The group’s core produce segment encompassing berries, mushrooms, tomatoes and citrus delivered a 10.1% Pro forma revenue increase of AUD$48.8 million on the 2014 financial year.
Costa CEO Harry Debney said the results vindicated the strategy pursued by the company in recent years, including key investments in four core categories and a focus on protective cropping, intellectual property and brand development.
“Today Costa is Australia’s largest horticultural company built on sustainable foundations with a robust portfolio of integrated farming, packing and marketing categories,” Debney said.
“Our selected fresh categories represent highly attractive products sought by consumers for flavour, convenience and perceived health benefits.
“This portfolio provides a platform for growth as well as ensuring a diverse spread of production and markets to mitigate agricultural risk.”
He said Costa was well positioned to capitalize on continued growth opportunities in the 2016 financial year, with a new 10-hectare tomato glasshouse starting full production and a first harvest expected this October.
“Expansion of our Australian berry plantings, where we now have farms in four states has further positioned the Company as a truly national year round supplier of premium berries to the domestic market,” he added.

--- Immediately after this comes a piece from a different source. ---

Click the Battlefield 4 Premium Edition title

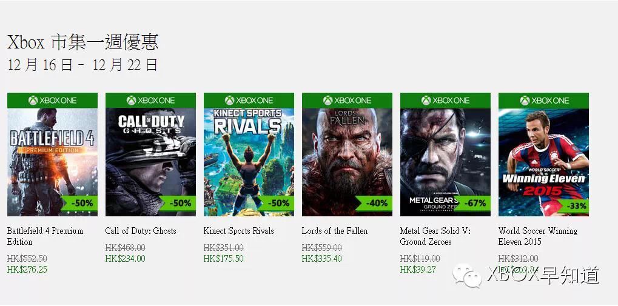click(x=45, y=236)
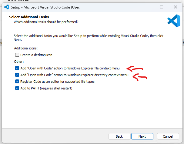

A further 24 hectares of blueberries were planted by Costa’s African Blue joint venture in Morocco during FY2015, taking the total in the North African country up to 182 hectares of protected blueberry plantings. It is expected these developments will help African Blue grow its category share in the European market.
The group said a joint venture with Driscoll’s in China growing blueberries and raspberries was also on target to expand Costa’s market reach into fast-growing Asian consumer markets.